“True freedom is the liberty to do whatever we ought, not the freedom to do whatever we want; we are at our best when we give away freely what’s most inside of us.”
–Archbishop Timothy Dolan, (RC-NY)
A long and well-worth reading profile of NY’s new archbishop, in New York Magazine, where the subtitle declares: If anyone can repair the church’s image, it’s Timothy Dolan. Except there are only so many nice ways to say no.
For some people, that’s all the Catholic Church is, a big bunch of “no.” I suspect the biggest problem people have with the church is that all they ever hear is the “no,” and they do not stick around to encounter the “why,” or the love with which it is rendered. Dolan is personable enough to make people want to stick around, and he gets the message right.

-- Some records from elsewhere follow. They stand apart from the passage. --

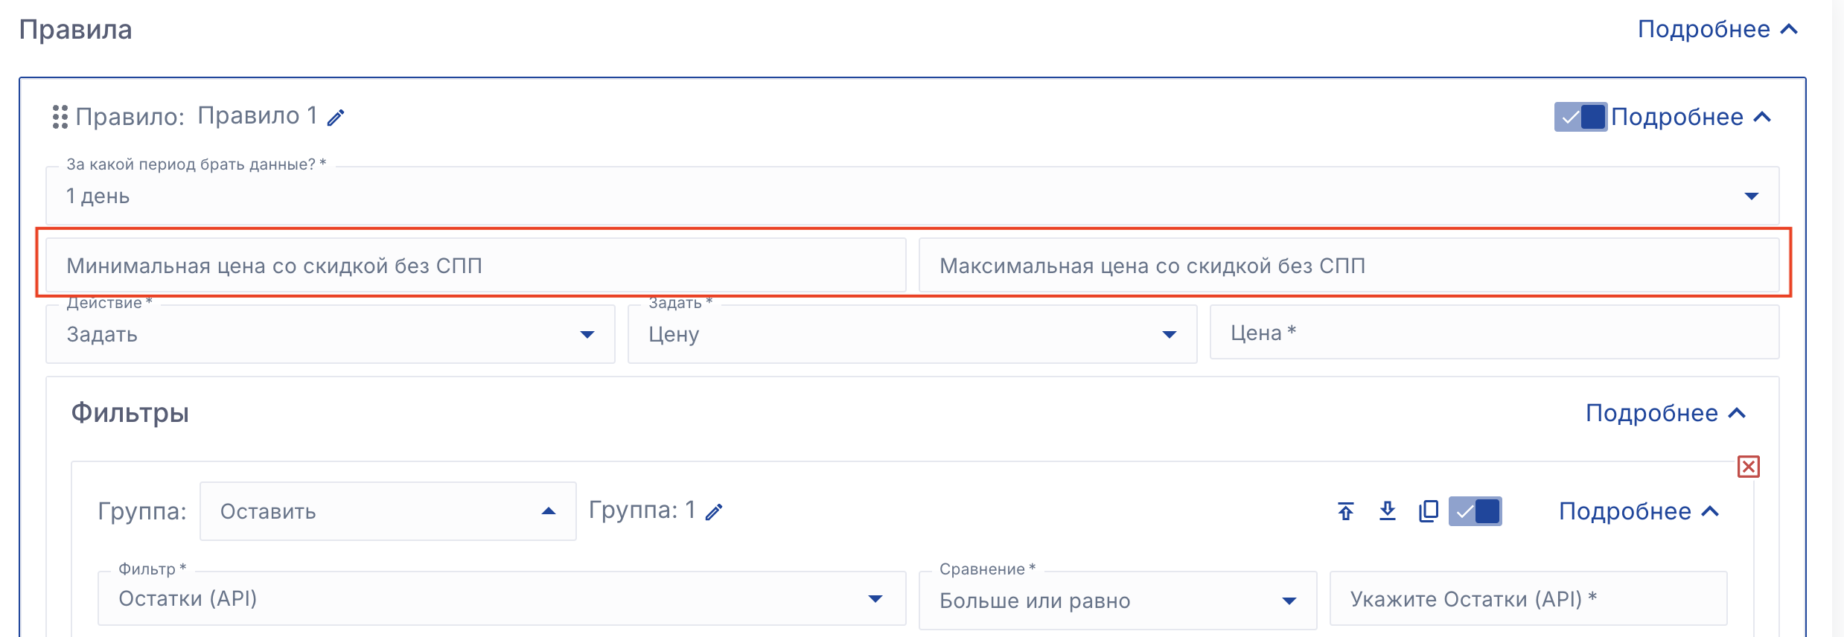The width and height of the screenshot is (1844, 637).
Task: Collapse the Правила section via top Подробнее
Action: (1717, 30)
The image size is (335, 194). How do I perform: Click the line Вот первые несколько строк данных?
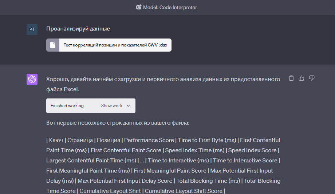pos(118,123)
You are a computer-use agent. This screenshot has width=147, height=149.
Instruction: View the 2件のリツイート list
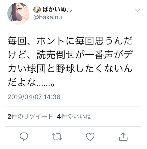coord(30,117)
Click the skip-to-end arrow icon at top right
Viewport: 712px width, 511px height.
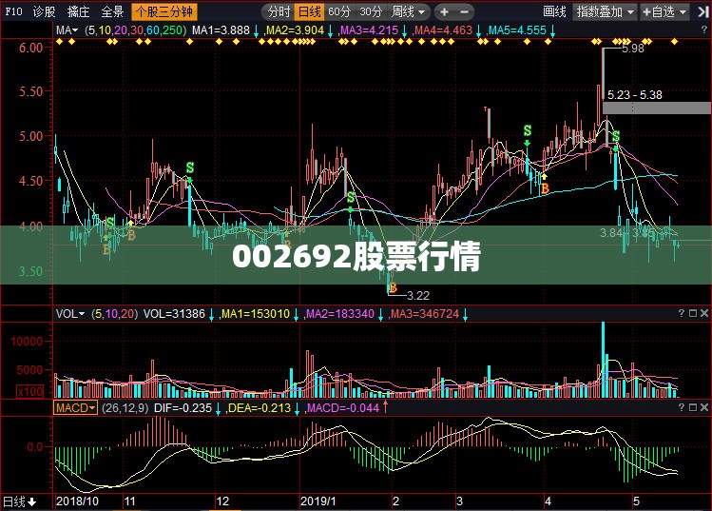(x=702, y=11)
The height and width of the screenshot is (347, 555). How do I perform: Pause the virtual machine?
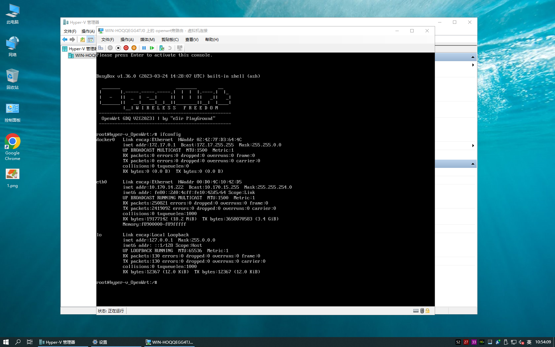pos(144,48)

The challenge, as Dolan sees it, is how to expand the church’s appeal while protecting its principles. “How do we make something that is by its nature timeless timely?” he asks. “How do we make something that is by its nature otherworldly attractive to the world?”

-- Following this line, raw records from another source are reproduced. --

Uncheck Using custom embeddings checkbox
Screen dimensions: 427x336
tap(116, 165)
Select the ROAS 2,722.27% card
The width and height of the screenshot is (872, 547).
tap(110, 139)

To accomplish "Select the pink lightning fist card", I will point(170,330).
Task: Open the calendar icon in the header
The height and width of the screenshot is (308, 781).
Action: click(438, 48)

He once heard Benedict say, “The church is all about yes, yes, not no, no.” “And I thought, Bingo! You know, the church is the one who dreams, the church is the one who constantly has the vision, the church is the one that’s constantly saying ‘Yes!’ to everything that life and love and sexuality and marriage and belief and freedom and human dignity—everything that that stands for, the church is giving one big resounding ‘Yes!’ The church founded the universities, the church was the patron of the arts, the scientists were all committed Catholics. And that’s what we have to recapture: the kind of exhilarating, freeing aspect. I mean, it wasn’t Ronald Reagan who brought down the Berlin Wall. It was Karol Wojtyła. I didn’t make that up: Mikhail Gorbachev said that.”
…“I guess one of the things that frustrates me pastorally,” he adds, “is that there’s this caricature of the church—of being this oppressive, patriarchal, medieval, out-of-touch naysayer—where the opposite is true.”
You see why I like him, right? We’re singing the same tune, but he’s the concert master!